- YOUR OBJECTIVE
The entire listing below must be written out word for word.

--- RECORDS TO PROCESS Enclosed Below ---

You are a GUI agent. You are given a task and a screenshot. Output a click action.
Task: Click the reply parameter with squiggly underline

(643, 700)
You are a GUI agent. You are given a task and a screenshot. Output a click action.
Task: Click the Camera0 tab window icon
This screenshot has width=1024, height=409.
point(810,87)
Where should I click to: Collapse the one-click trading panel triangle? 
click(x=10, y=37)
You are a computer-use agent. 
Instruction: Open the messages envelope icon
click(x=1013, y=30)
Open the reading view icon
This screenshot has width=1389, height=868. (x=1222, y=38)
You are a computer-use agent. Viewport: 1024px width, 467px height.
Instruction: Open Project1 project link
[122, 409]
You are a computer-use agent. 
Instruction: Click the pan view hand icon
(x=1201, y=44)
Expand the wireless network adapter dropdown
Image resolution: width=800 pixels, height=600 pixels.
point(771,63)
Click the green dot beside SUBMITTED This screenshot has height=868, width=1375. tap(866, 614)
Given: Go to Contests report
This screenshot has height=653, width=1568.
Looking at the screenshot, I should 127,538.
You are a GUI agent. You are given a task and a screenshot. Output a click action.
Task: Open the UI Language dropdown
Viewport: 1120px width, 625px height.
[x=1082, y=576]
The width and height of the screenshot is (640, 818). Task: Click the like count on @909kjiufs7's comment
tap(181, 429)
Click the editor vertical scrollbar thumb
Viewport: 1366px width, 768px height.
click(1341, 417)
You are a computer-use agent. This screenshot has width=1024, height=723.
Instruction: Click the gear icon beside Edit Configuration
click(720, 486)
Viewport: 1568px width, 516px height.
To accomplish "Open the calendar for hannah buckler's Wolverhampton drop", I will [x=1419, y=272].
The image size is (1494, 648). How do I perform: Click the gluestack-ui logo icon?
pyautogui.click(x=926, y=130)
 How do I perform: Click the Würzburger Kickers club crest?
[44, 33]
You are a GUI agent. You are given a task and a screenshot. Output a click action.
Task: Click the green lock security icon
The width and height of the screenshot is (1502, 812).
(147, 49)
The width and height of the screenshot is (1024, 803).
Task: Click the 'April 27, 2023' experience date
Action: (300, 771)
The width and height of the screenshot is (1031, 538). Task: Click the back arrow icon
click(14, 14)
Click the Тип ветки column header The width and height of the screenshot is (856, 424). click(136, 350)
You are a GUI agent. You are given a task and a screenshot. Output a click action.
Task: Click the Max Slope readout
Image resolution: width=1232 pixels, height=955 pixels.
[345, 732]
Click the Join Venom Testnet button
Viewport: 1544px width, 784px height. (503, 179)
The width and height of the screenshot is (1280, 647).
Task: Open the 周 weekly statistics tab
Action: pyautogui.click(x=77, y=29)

--- End of Enclosed RECORDS TO PROCESS ---

- RESULT FOR THIS TASK
You are a GUI agent. You are given a task and a screenshot. Output a click action.
Task: Click the reply parameter with squiggly underline

(643, 700)
You are a GUI agent. You are given a task and a screenshot. Output a click action.
Task: Click the Camera0 tab window icon
This screenshot has width=1024, height=409.
point(810,87)
Where should I click to: Collapse the one-click trading panel triangle? 
click(x=10, y=37)
You are a computer-use agent. 
Instruction: Open the messages envelope icon
click(x=1013, y=30)
Open the reading view icon
This screenshot has width=1389, height=868. (x=1222, y=38)
You are a computer-use agent. Viewport: 1024px width, 467px height.
Instruction: Open Project1 project link
[122, 409]
You are a computer-use agent. 
Instruction: Click the pan view hand icon
(x=1201, y=44)
Expand the wireless network adapter dropdown
Image resolution: width=800 pixels, height=600 pixels.
point(771,63)
Click the green dot beside SUBMITTED This screenshot has height=868, width=1375. tap(866, 614)
Given: Go to Contests report
This screenshot has height=653, width=1568.
Looking at the screenshot, I should 127,538.
You are a GUI agent. You are given a task and a screenshot. Output a click action.
Task: Open the UI Language dropdown
Viewport: 1120px width, 625px height.
[x=1082, y=576]
The width and height of the screenshot is (640, 818). Task: Click the like count on @909kjiufs7's comment
tap(181, 429)
Click the editor vertical scrollbar thumb
Viewport: 1366px width, 768px height.
click(1341, 417)
You are a computer-use agent. This screenshot has width=1024, height=723.
Instruction: Click the gear icon beside Edit Configuration
click(720, 486)
Viewport: 1568px width, 516px height.
To accomplish "Open the calendar for hannah buckler's Wolverhampton drop", I will [x=1419, y=272].
The image size is (1494, 648). How do I perform: Click the gluestack-ui logo icon?
pyautogui.click(x=926, y=130)
 How do I perform: Click the Würzburger Kickers club crest?
[44, 33]
You are a GUI agent. You are given a task and a screenshot. Output a click action.
Task: Click the green lock security icon
The width and height of the screenshot is (1502, 812).
(147, 49)
The width and height of the screenshot is (1024, 803).
Task: Click the 'April 27, 2023' experience date
Action: (300, 771)
The width and height of the screenshot is (1031, 538). Task: Click the back arrow icon
click(14, 14)
Click the Тип ветки column header The width and height of the screenshot is (856, 424). click(136, 350)
You are a GUI agent. You are given a task and a screenshot. Output a click action.
Task: Click the Max Slope readout
Image resolution: width=1232 pixels, height=955 pixels.
[345, 732]
Click the Join Venom Testnet button
Viewport: 1544px width, 784px height. (503, 179)
The width and height of the screenshot is (1280, 647).
Task: Open the 周 weekly statistics tab
Action: pyautogui.click(x=77, y=29)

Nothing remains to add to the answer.